The command here is the command you want to run inside the container.

If the image doesn't exist, Docker attempts to fetch it from the public image registry. This happens automatically, but you should expect a time delay.

It's important to note that containers are designed to stop after the command executed within them has exited. For example, if you run /bin/echo hello world as your command, the container starts, prints "hello world" and then stops.

For example, run:

$ docker run alpine /bin/echo hello world

You should see something like this:

$ docker run alpine /bin/echo hello world
Unable to find image 'alpine:latest' locally
latest: Pulling from alpine
31f630c65071: Pull complete
Digest: sha256:074de05bbd8554cf454a19094df34985c8674f54e14474731427a2a31d1970ec
Status: Downloaded newer image for alpine:latest
hello world

Let's launch an Alpine Linux based container and install openssh inside of it using the ash prompt. First, run this:

$ docker run -t -i alpine /bin/ash

The -t and -i flags allocate a pseudo-TTY and keep STDIN open even if not attached. This allows you to use the container like a traditional VM as long as the ash prompt is running.

Then install openssh like so:

apk update && apk add openssh

If we exit the container, the changes we made to the disk are not installed. So next time we launch the container, openssh will not be installed.

If we want to save our changes, we have to commit them.

But first we need to find the container ID. To do this, open a new shell in your terminal and look for the ID:

$ docker ps

You should see something like this:

$ docker ps
CONTAINER ID    IMAGE     COMMAND       CREATED           STATUS
2511d433bb01    alpine    "/bin/ash"    44 minutes ago    Up 44 minutes

Now we can commit our container:

$ docker commit 2511d433bb01 my/alpine

Here, 2511d433bb01 is our container ID, and my/alpine is our repository.

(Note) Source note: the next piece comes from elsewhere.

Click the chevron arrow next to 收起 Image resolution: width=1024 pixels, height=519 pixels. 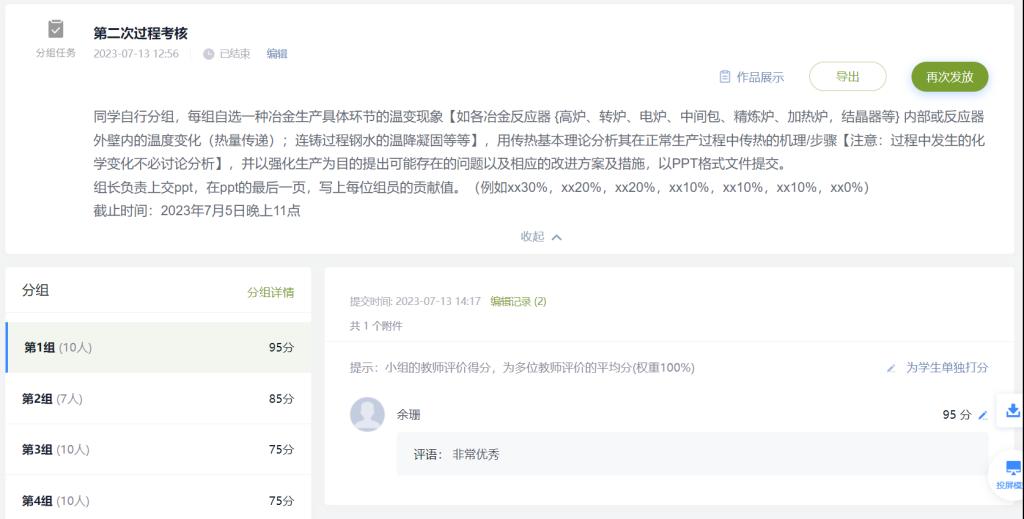coord(556,238)
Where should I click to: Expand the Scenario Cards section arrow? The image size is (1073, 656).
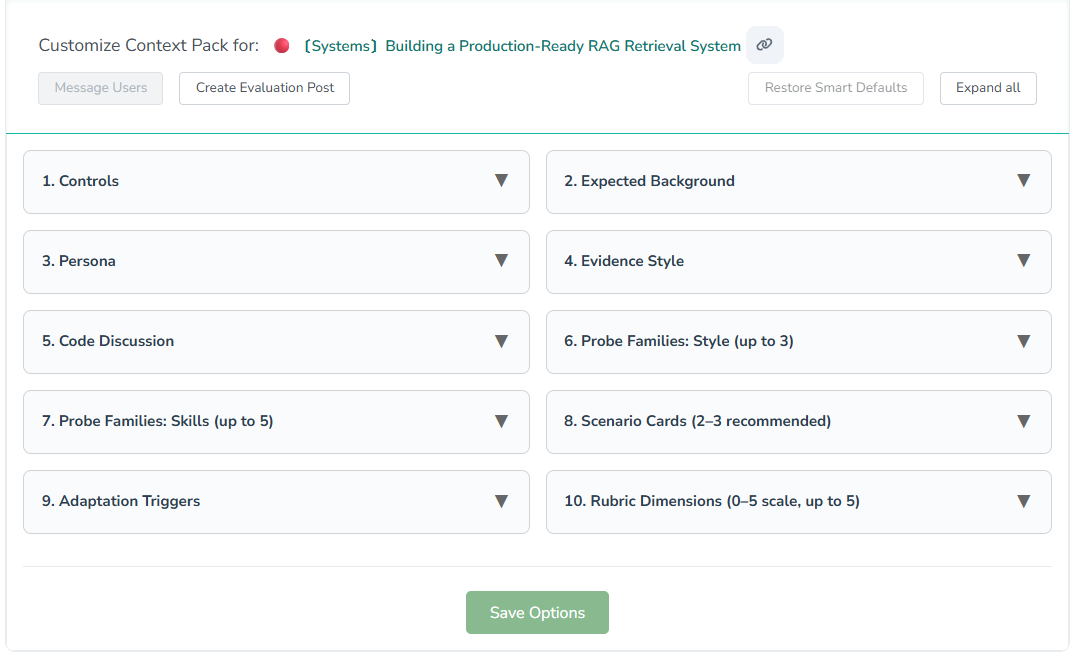tap(1023, 421)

You can check this worked by running:

docker images

You should see something like this:

$ docker images
REPOSITORY     TAG        IMAGE ID         CREATED             VIRTUAL SIZE
my/alpine      latest     2511d433bb01     About a minute ago  9.501 MB

Building Images With Dockerfiles

Committing a running container is fine for experimentation. But, for production scenarios, it is much better to use Dockerfiles where you can record the necessary commands as instructions for the docker build command. These files can then be versioned in Git. The Docker daemon runs your commands one-by-one, committing the result to a new image if necessary, before finally outputting the ID of your new image.

Create a file called Dockerfile, and put this in it:

# base image
FROM alpine

# grab ca-certificates and nginx
RUN apk update && apk add ca-certificates nginx

# expose ports 80 and 443
EXPOSE 80 443

# start up nginx
CMD ["nginx", "-g", "'pid /tmp/nginx.pid; daemon off;'"]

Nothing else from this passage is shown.